• _TASK LIST_
1. List every proper name that appears in the interview with Nathan Hindmarsh and Stephen Kearney.
2. Pick up the interview with Nathan Hindmarsh and Stephen Kearney after its last sentence and carry it on.

With the team still adapting to the change, Nathan Hindmarsh and Stephen Kearney sat down with the Sun-Herald, to discuss a number of issues.

Sun-Herald: It’s been a new role for both of you. How are you finding it?

Nathan Hindmarsh: Obviously we’d like to be going better, but we’re getting there slowly. It’s been good.

The boys are working hard every day so I’ve got no complaints at this end, the boys have been putting in. It’s now about getting results on the field. We’re not playing our best football but the good thing is we’ve got some results not playing our best footy – except for round one [against the Warriors]. That was our best all-round game.

Screenshot and document pointing data:
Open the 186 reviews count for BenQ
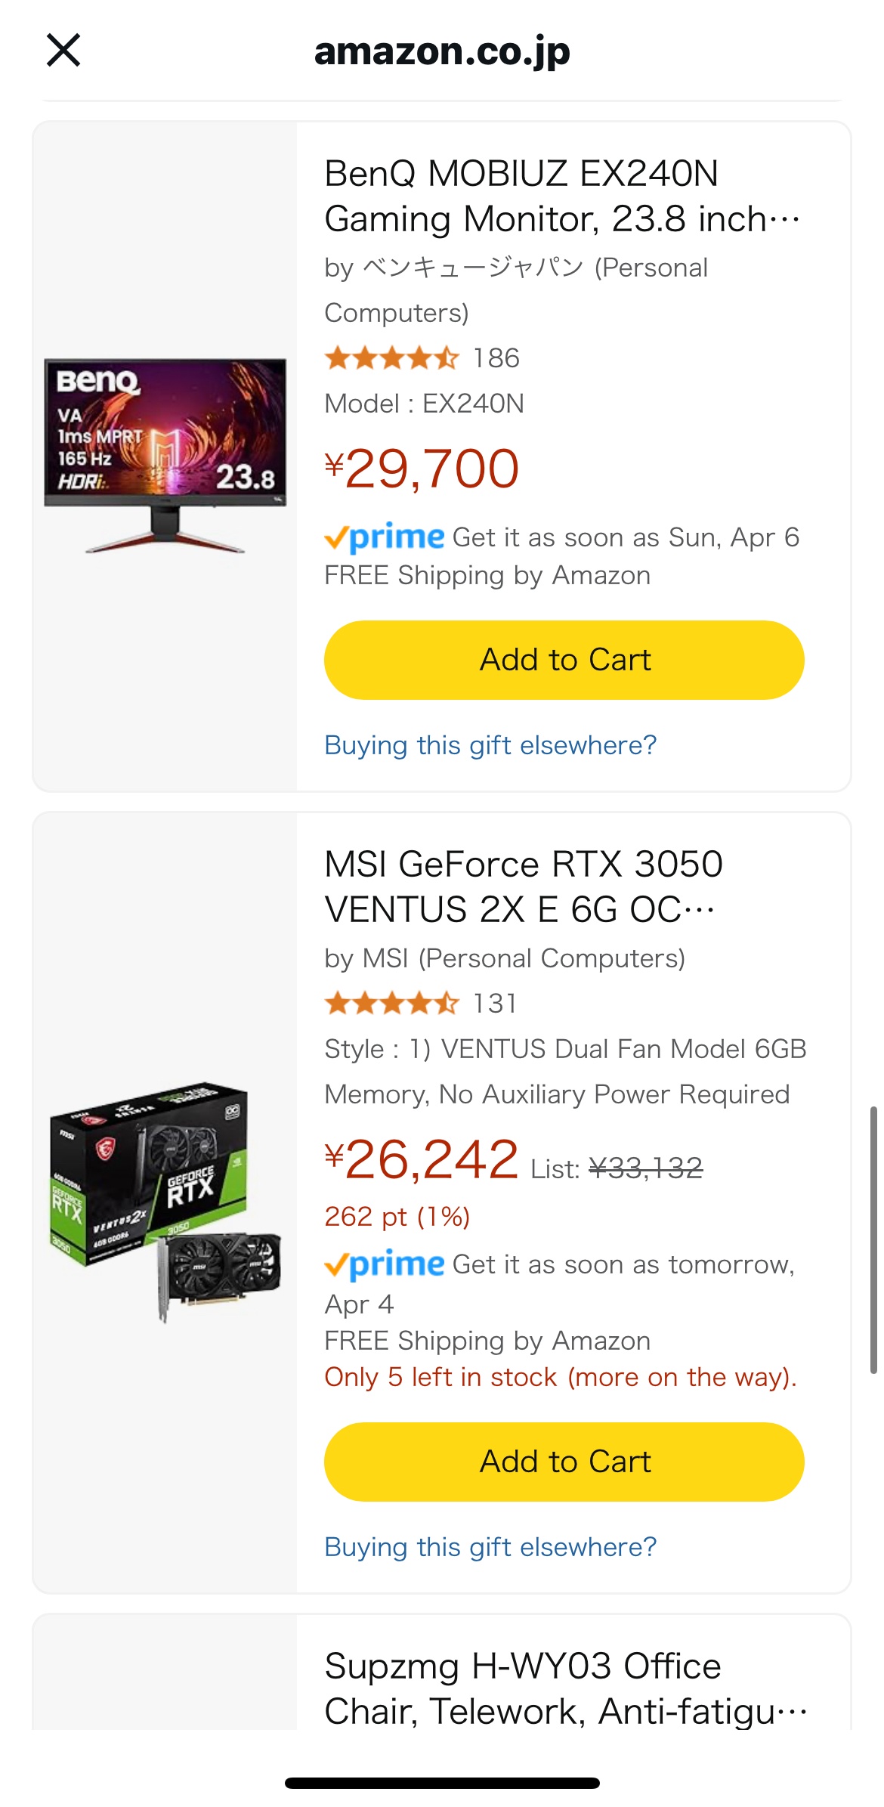This screenshot has width=884, height=1807. (496, 358)
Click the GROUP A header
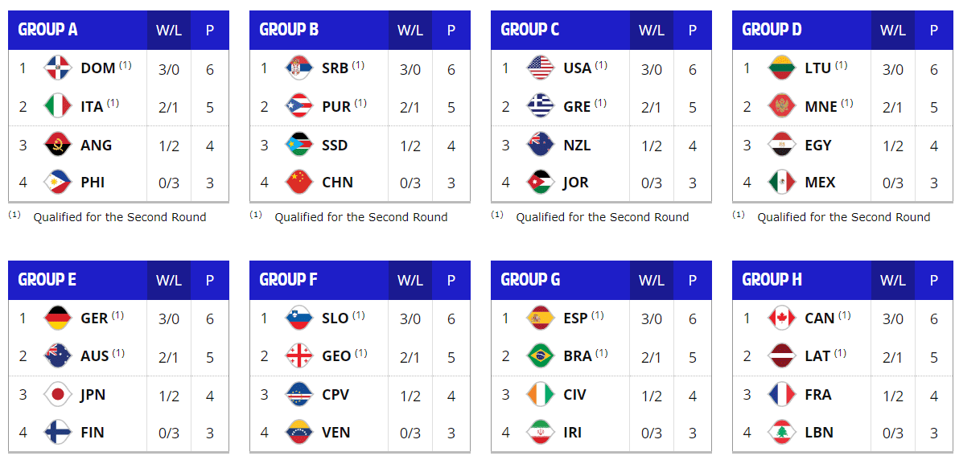The width and height of the screenshot is (955, 456). [x=47, y=30]
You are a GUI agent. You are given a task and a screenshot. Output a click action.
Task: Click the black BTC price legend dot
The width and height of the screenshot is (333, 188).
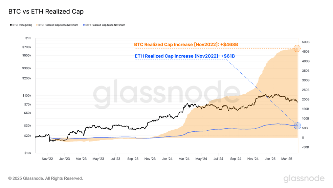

• _THE RESULTS_
1. Nathan Hindmarsh, Stephen Kearney, Sun-Herald, Warriors

2.
Stephen Kearney: I’m along the same lines as Nathan. We led into the season falsely in that we had a couple of good trial wins and went to Auckland with some good confidence and came away from there with a good win. It’s been a bit of a stop-start affair since. It’s hard when you look back on certain stages of the games where it fell over – apart from Melbourne. Against South Sydney, I thought we were right in the contest there and a couple of decisions didn’t go our way. We’re not going to complain now [even though] we had a player sent to the sin bin. We were very dominant in the first half-hour of that Canterbury game but circumstances obviously turned against us there. It’s hard to take for the lads when we come away from those games with no real result, but as Nathan said we’re tracking in the right direction. Sometimes you’ve got to take one step forward and then we shuffle backwards for a couple. The thing with us is we’ll keep working away on what we need to improve. If we do that we’ll give ourselves an opportunity every weekend.

SH: Has it taken a bit of time for the boys to get used to you and vice versa?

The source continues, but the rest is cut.